Yet, when UN Inspectors re-entered Iraq in the Winter of 2002 following the passage of HJ 141 (The Iraq War Resolution) and UN Security Council Resolution 1441 -- they found nothing (except a few missles whose range was 15 miles beyond sanctioned limits).

CBS News - Inspectors Call U.S. Tips 'Garbage'

Feb. 20, 2003
U.N. weapons inspectors prepare to investigate a
private battery acid plant outside of Baghdad. (AP)

So frustrated have the inspectors become that one
source has referred to the U.S. intelligence they've
been getting as "garbage after garbage after garbage."

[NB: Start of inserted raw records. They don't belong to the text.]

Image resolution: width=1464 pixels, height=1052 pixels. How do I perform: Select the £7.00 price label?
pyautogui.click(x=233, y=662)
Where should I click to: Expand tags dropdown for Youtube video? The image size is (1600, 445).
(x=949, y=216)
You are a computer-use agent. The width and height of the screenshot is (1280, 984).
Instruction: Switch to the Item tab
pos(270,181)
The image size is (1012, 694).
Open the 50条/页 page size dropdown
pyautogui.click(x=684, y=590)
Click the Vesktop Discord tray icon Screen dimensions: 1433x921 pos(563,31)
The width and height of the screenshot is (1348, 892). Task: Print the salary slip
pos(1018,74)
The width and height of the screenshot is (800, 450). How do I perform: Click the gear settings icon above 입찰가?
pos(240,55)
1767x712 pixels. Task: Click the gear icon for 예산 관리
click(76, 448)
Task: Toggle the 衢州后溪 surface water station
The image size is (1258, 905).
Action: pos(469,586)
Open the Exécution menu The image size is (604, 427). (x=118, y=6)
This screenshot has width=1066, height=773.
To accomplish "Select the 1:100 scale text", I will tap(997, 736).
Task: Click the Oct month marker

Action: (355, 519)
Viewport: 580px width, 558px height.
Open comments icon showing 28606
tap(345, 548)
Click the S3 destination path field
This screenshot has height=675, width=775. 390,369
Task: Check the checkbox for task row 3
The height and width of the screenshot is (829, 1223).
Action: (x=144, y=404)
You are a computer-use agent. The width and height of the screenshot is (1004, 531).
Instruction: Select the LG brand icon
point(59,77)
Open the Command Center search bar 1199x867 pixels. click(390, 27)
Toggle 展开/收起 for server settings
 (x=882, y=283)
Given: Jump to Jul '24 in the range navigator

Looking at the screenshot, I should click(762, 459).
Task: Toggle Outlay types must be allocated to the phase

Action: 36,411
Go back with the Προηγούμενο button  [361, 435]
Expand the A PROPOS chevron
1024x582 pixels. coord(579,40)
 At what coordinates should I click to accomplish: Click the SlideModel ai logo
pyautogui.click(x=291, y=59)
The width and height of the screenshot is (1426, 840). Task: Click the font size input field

(CBS) While diplomatic maneuvering continues over
Turkish bases and a new United Nations resolution,
inside Iraq, U.N. arms inspectors are privately
complaining about the quality of U.S. intelligence and
accusing the United States of sending them on
wild-goose chases.

CBS News Correspondent Mark Phillips reports the U.N.
has been taking a precise inventory of Iraq's
al-Samoud 2 missile arsenal, determining how many
there are and where they are.

Discovering that the al-Samoud 2 has been flying too
far in tests has been one of the inspectors' major
successes. But the missile has only been exceeding its
93-mile limit by about 15 miles and that, the Iraqis
say, is because it isn't yet loaded down with its
guidance system. The al-Samoud 2 is not the
800-mile-plus range missile that Secretary of State
Colin Powell insists Iraq is developing.

In fact, the U.S. claim that Iraq is developing
missiles that could hit its neighbors – or U.S. troops
in the region, or even Israel – is just one of the
claims coming from Washington that inspectors here are
finding increasingly unbelievable. The inspectors have
become so frustrated trying to chase down unspecific
or ambiguous U.S. leads that they've begun to express
that anger privately in no uncertain terms.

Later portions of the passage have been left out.